Дежурные по части всё же менялись исправно. Иногда самые любопытные «дембеля» ходили к КПП и пытались выяснить у наряда, когда же их отправят из этого ада? Но раз, другой и третий никто ничего дельного им не ответил. И они перестали без толку ходить.
Дежурные по части довольствовались тем, что, отсидев свои сутки, спешили смениться, дабы не видеть и не слышать всего того, что происходило практически на их глазах. Навести же порядок они, по-видимому, были не в силах.

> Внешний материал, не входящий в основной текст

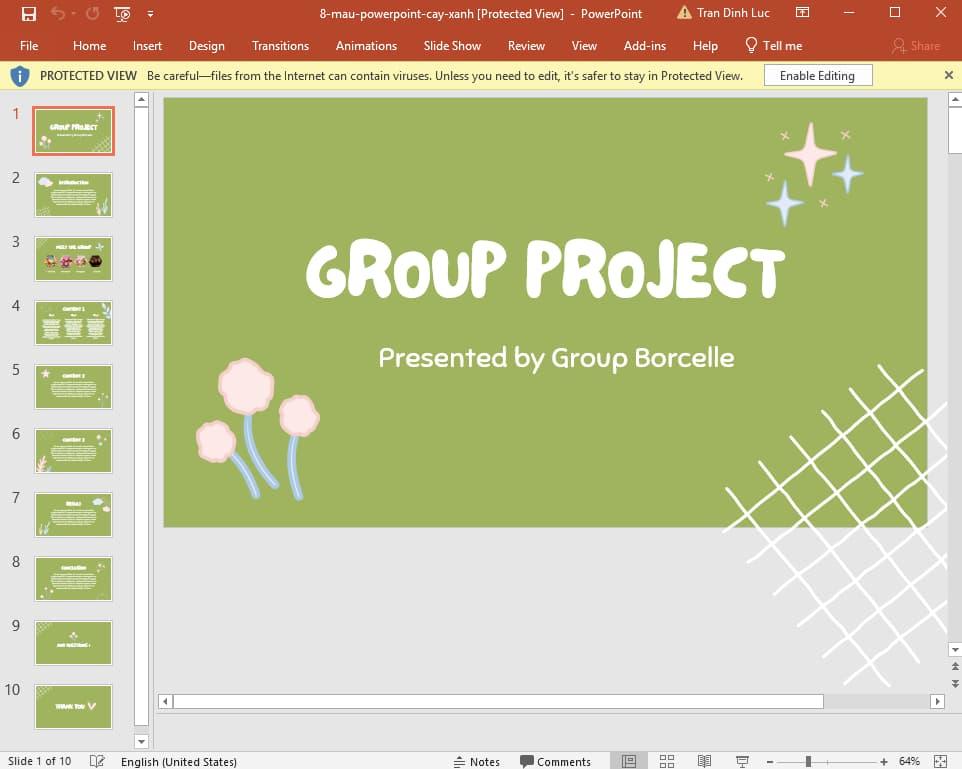The width and height of the screenshot is (962, 769).
Task: Increase zoom with the plus on zoom slider
Action: [884, 761]
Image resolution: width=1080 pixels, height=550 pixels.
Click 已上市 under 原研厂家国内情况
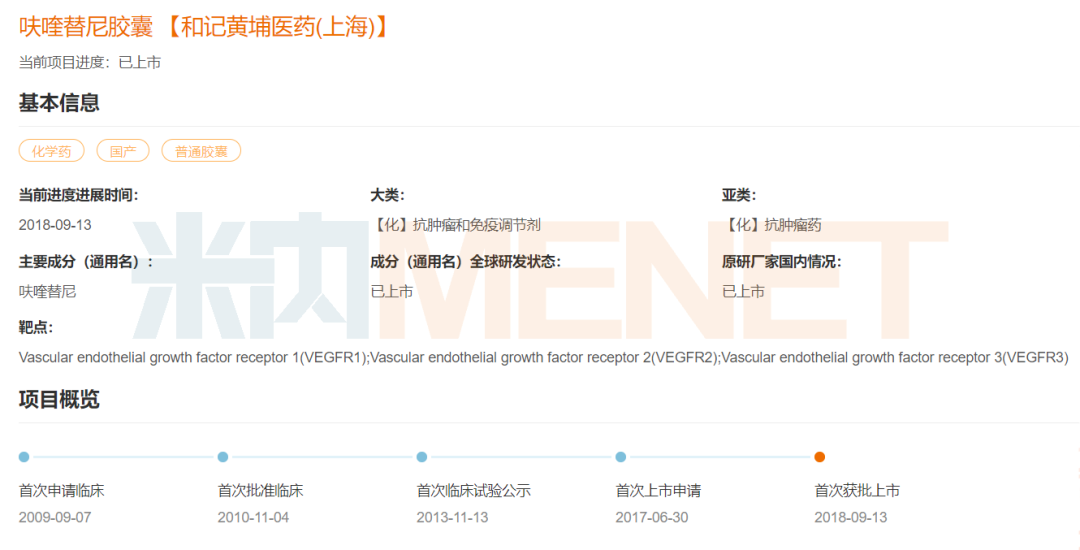click(x=743, y=292)
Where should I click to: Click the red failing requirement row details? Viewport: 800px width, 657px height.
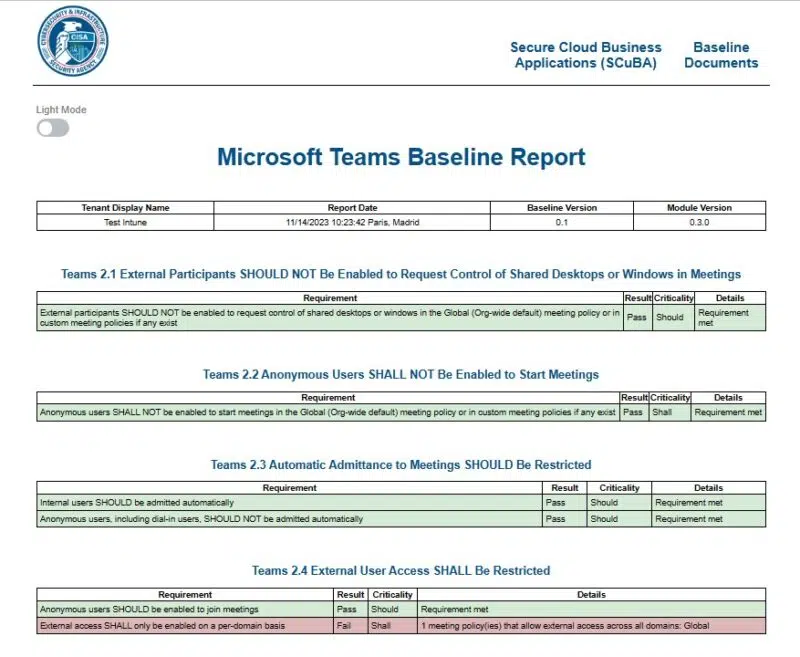tap(560, 624)
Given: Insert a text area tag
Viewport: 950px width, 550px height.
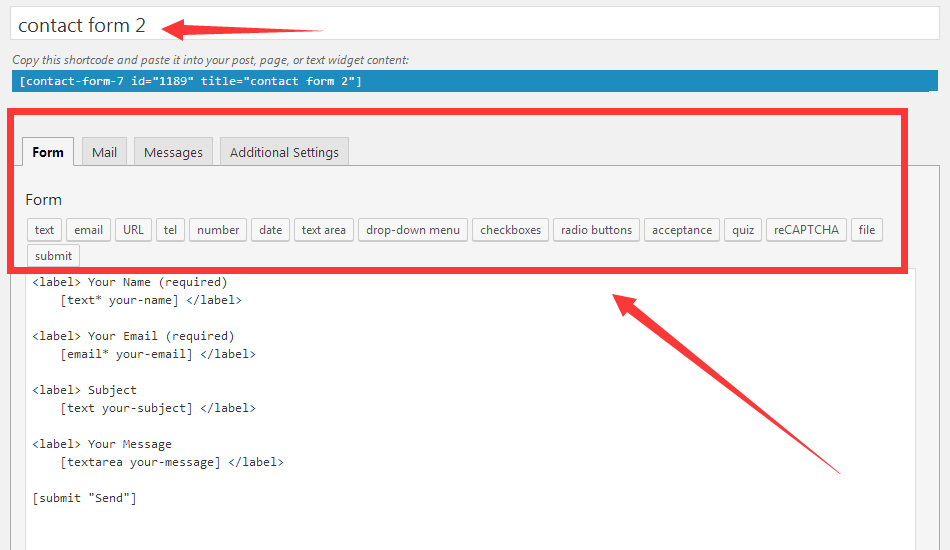Looking at the screenshot, I should 323,230.
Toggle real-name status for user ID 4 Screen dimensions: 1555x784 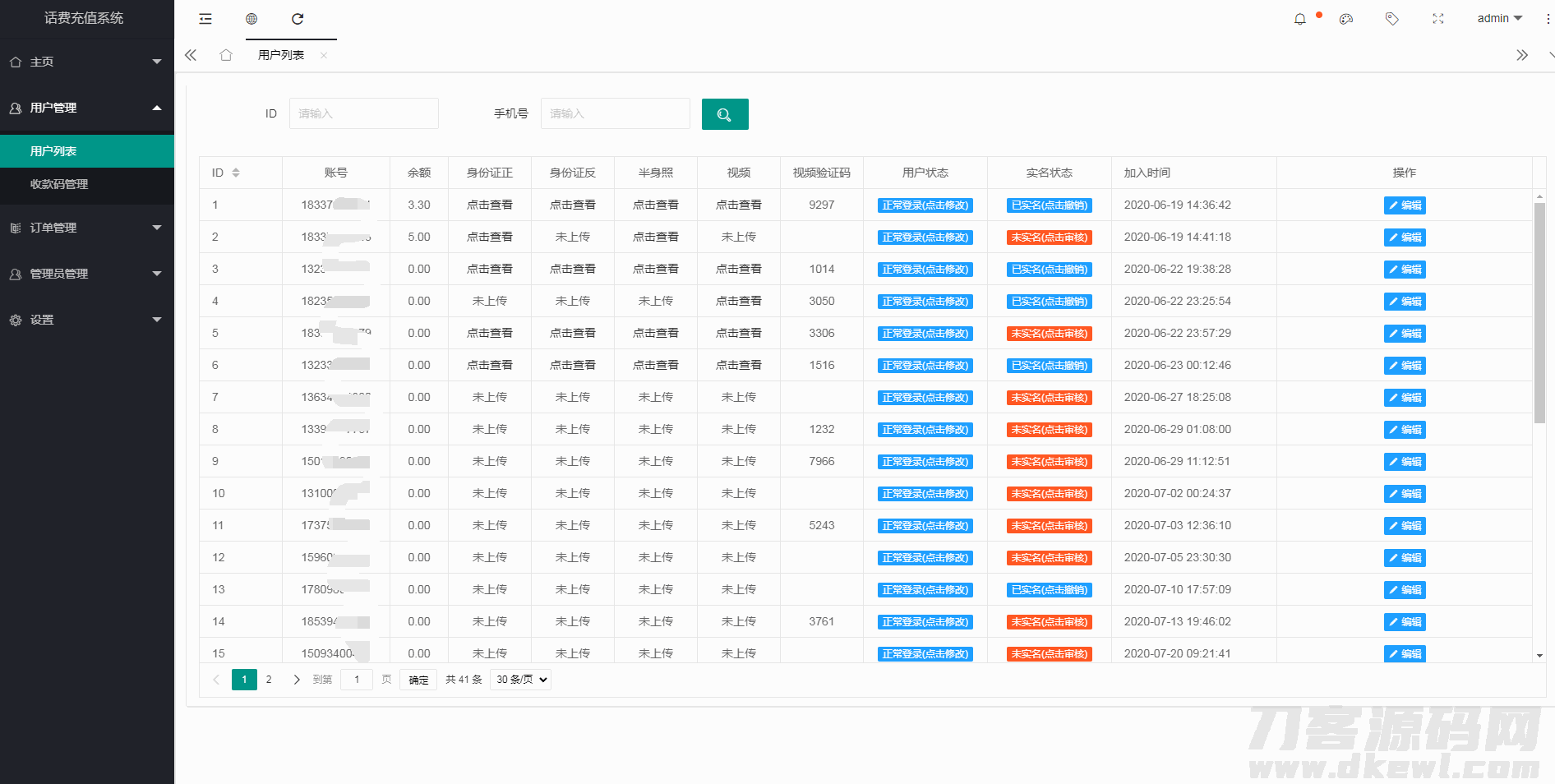pos(1049,302)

Санька и его товарищи походили на зомби. Скудные запасы пищи и сигарет давно закончились. В чемоданы лезть нельзя. Табу! И они ждали. Двигались, будто в каком-то нехорошем, дурном сне. Любое своё действие, прежде чем сделать, приходилось до тонкостей продумывать, иначе был огромный риск потерять чемодан, парадку, вообще приличный внешний вид. И он – этот риск – возрастал с каждым прожитым на пересылке днём.
Тогда им казалось, что их собственные жизни не так ценны, как то, что они могут полететь домой без чемоданов, в виде оборванных грязных бомжей.
Днями и ночами лежали ребята в палатке, пребывая в ступоре. Покидать места было никак нельзя, иначе их сразу же могли занять. Поэтому, если кому-то нужно было куда-то сходить, то делали это по очереди. Только ходили мало. Некуда уже было ходить.
Сегодня шли третьи сутки, с тех пор как были съедены последние кусочки «черняги», добытые немного раньше в столовой. Тогда она была ещё открыта.
Ребята потеряли счёт дням и часам. А зачем он? Для чего? Денег нет. Уйти никуда нельзя. Да и куда уйти? Кругом чужая страна. Это официально она дружественная. А если хорошенько вдуматься? Да и просто в лучшем случае не нужны они в этой стране абсолютно никому. Они чужаки.
В палатке очень тесно. Это ещё добрая половина народа на улице. К ночи, когда собирались все, вообще становилось невыносимо. Как селёдки в банке! Но это на ночь, потому что на улице не переночуешь – декабрь на дворе! А днём можно и погулять. Многие гуляли.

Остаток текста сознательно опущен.